I love this kind of stuff.

Now, it was trippy enough for me when I was a kid watching Star Trek use their wireless communicators, only to grow up and have a smartphone that I can actually use to make a video call. But now, some deep sea researchers are suiting up in a big way, and it makes me feel like a kid again. They are approaching the exploration of the sea the same way NASA approaches the exploration of space.

Now, according to the National Oceanic and Atmospheric Administration (NOAA), the ocean covers 71 percent of the Earth’s surface, yet more than 95 percent of the underwater world remains unexplored. I love that little factoid. That’s why the SeaOrbiter was created.

The SeaOrbiter is a marine research vessel created by French architect Jacques Rougerie, and it mirrors the kind of self-contained ocean laboratory that has been depicted in science fiction for more than a century. It’s like a Starship Enterprise designed to go where no one has gone before, only underwater.

It’s a half submarine/ half sailing ship hybrid that was created to observe the underwater world without creating a man-made mess out of the habitat it was designed to study. It’s 58 meters tall, and rather than being propelled by engines, it will simply drift with the ocean’s currents, with 18 people living on board the special pressurized cabins, not unlike astronauts on the space shuttle.

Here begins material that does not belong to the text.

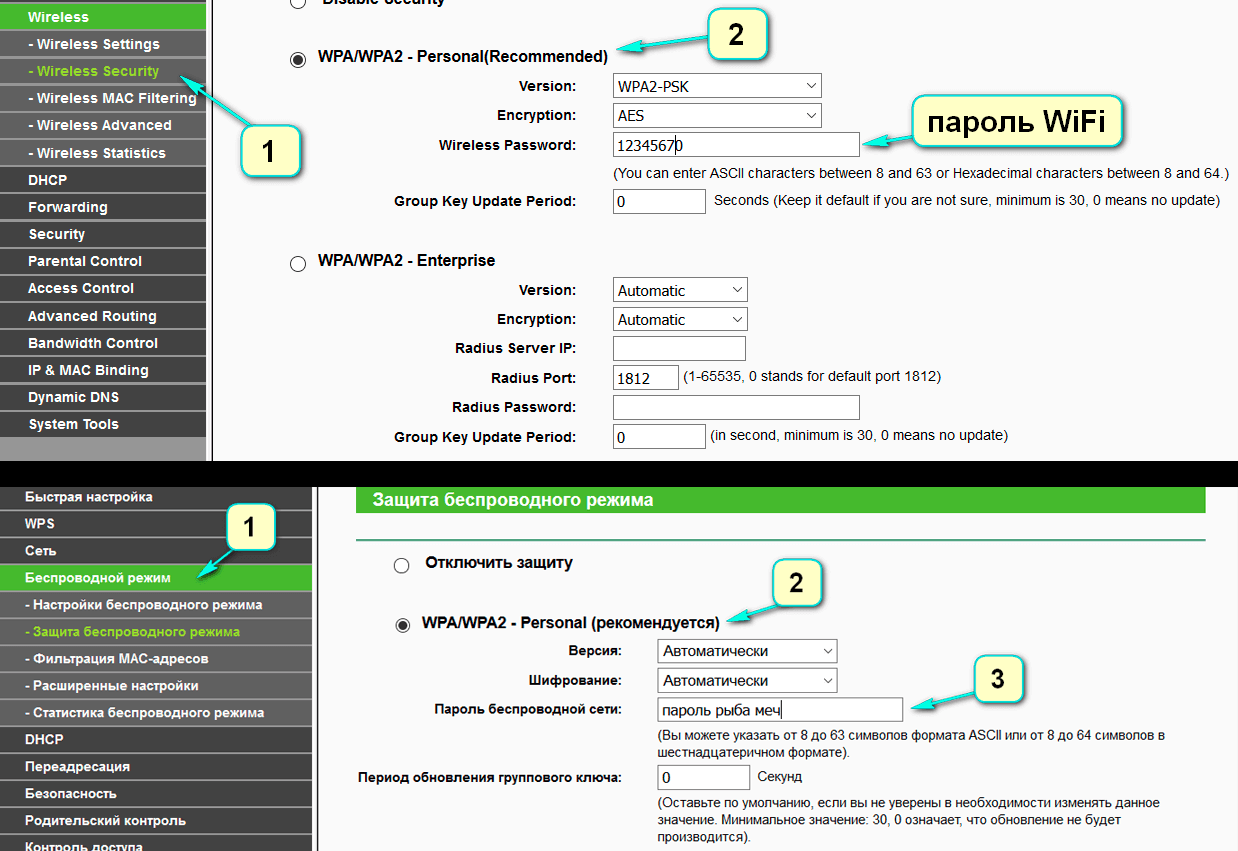This screenshot has height=851, width=1238.
Task: Expand the Версия Автоматически dropdown
Action: point(748,651)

I could describe more of it to you, but the Web site does a much better job that I could have:

SeaOrbiter is a new human adventure dedicated to the Planet.

It is part of the history of the great explorations of our universe led by illustrious predecessors and great adventurers such as Jules Verne, Jacques-Yves Cousteau, Jacques Piccard …

It also constitutes a new planetary challenge.

Its purpose is to foster the emergence of a new relationship between man and the sea by the awakening, awareness and action of all to meet tomorrow’s every requirement for a future based on the precepts of sustainable development, particularly related to the sea.

Joining the SeaOrbiter in thus:

 

  • Participating in the great adventure of human exploration in the 21st century
  • Boarding to explore the last frontier on earth
  • Recognizing that human survival depends on preserving the oceans
  • Meeting the global challenge for a better understanding of this universe still widely unknown
  • Living under the sea 24 hours a day over long periods at the very heart of the oceans
  • Residing in a nomadic underwater home wandering amidst the mightiest of gardens: the ocean
  • Allowing better commitment from the younger generations with regard to the planetary challenges of tomorrow
  • Promoting awareness for sustainable integration of the ocean in our attitudes and behaviors to come


Sailing with the SeaOrbiter is moving from:

 

  • Discontinuous observation to continuous observation of the underwater world
  • Erratic intrusion to a perfect symbiosis with the marine ecosystem
  • Passive observation to proactive monitoring of the ocean
  • Complex oceanic penetration to easy and permanent access to the underwater world
  • A linear approach to the ocean to a real three-dimensional understanding of it
  • The remote maritime adventure to a network of sentinels serving the Blue Planet


SeaOrbiter hence allows:

 

  • Implementation of a change in relationship between man and the ocean
  • Development of a planetary educational plan concerning the oceans
  • Establishment of an international scientific research and technological programs
  • More sophisticated understanding of the mechanisms linking the ocean and the earth’s climate
  • Testing of human behavior and ability to live in space related underwater extreme environment
  • Emergence of new vocations and new expertise
  • Production of interactive multimedia programs accessible to all


Is this a cool time to be alive, or what?